# WHAT TO WORK ON
Retype each record below word for word, pictures excluded.

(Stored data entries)
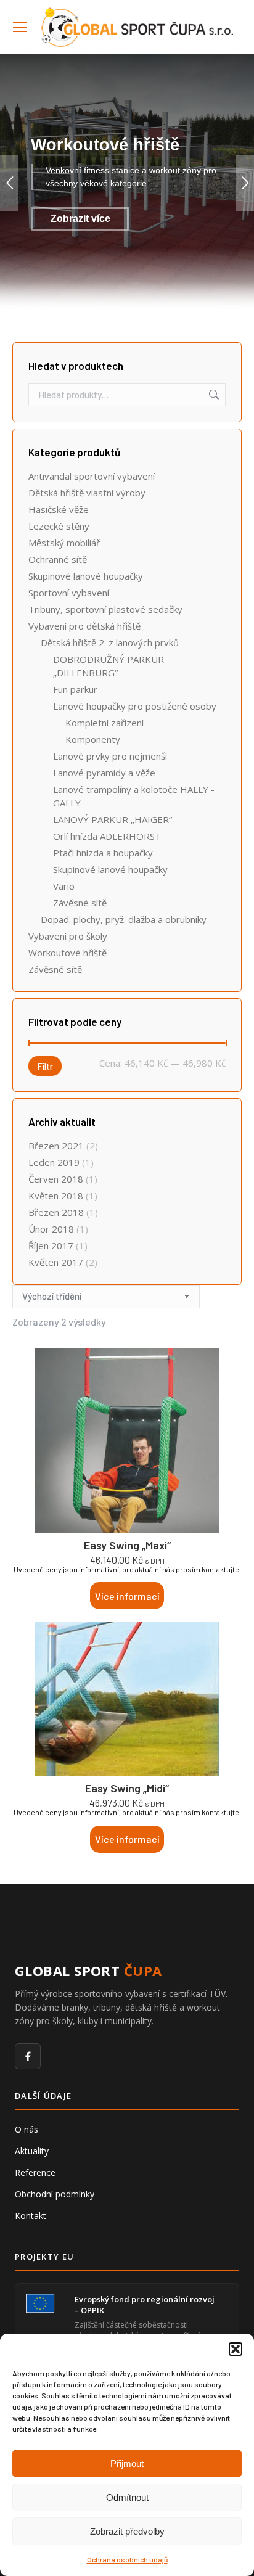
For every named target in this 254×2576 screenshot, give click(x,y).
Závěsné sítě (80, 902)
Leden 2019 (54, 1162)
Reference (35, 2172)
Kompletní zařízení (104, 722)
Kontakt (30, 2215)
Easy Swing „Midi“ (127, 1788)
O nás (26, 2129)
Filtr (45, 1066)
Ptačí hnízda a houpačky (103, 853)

# OUTPUT FOR THIS TASK
For every named target in this 254×2576 screenshot, give click(x,y).
Závěsné sítě (80, 902)
Leden 2019 (54, 1162)
Reference (35, 2172)
Kompletní zařízení (104, 722)
Kontakt (30, 2215)
Easy Swing „Midi“ (127, 1788)
O nás (26, 2129)
Filtr (45, 1066)
Ptačí hnízda a houpačky (103, 853)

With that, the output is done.